Segment Open

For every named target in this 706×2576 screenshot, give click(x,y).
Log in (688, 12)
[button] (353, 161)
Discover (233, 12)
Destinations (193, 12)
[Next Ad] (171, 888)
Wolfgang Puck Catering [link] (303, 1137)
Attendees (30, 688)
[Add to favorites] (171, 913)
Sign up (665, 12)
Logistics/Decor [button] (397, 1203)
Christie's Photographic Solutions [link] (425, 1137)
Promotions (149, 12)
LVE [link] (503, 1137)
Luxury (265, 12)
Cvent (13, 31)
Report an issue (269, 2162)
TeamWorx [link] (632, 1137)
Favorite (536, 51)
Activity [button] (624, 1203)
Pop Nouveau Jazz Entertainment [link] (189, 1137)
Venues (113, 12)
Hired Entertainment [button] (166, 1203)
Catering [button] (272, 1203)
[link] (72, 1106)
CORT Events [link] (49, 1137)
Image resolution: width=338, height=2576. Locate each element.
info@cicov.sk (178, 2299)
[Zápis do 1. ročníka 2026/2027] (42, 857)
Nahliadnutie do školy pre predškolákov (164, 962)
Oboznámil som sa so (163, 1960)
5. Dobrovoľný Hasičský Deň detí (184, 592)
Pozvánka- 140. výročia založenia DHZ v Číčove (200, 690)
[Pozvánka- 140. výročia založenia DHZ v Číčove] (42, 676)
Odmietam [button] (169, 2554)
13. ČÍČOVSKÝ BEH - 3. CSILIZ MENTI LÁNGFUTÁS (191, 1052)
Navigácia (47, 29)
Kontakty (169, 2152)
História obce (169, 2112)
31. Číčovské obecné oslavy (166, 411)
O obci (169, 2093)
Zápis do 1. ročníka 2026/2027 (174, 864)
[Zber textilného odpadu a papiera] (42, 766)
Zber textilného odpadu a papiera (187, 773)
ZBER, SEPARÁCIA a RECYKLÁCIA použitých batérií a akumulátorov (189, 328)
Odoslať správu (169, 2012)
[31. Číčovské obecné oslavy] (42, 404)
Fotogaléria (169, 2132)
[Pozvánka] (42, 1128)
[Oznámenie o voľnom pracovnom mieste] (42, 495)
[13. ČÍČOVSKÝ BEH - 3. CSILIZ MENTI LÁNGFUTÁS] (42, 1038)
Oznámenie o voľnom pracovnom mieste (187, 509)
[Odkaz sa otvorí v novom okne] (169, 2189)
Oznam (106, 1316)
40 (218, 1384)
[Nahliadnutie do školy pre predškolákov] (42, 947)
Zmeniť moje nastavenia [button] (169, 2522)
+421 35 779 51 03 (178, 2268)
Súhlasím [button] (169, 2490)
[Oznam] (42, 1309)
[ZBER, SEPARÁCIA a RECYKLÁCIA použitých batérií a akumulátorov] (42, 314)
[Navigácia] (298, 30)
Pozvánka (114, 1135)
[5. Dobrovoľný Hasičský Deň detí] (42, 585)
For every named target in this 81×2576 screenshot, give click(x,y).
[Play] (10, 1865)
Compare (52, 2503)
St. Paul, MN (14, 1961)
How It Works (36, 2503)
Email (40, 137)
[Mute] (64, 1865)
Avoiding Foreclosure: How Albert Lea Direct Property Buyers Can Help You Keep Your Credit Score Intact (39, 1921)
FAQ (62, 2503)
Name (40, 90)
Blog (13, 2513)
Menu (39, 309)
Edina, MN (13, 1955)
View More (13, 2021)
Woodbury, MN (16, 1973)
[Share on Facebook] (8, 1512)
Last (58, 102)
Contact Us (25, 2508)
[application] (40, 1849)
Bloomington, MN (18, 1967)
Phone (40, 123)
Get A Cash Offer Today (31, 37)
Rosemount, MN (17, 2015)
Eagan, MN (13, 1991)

Segment Closed

Work request: Wherever the string "link" appears in the data above, report the whole line.

Result:
Wolfgang Puck Catering [link] (303, 1137)
Christie's Photographic Solutions [link] (425, 1137)
LVE [link] (503, 1137)
TeamWorx [link] (632, 1137)
Pop Nouveau Jazz Entertainment [link] (189, 1137)
[link] (72, 1106)
CORT Events [link] (49, 1137)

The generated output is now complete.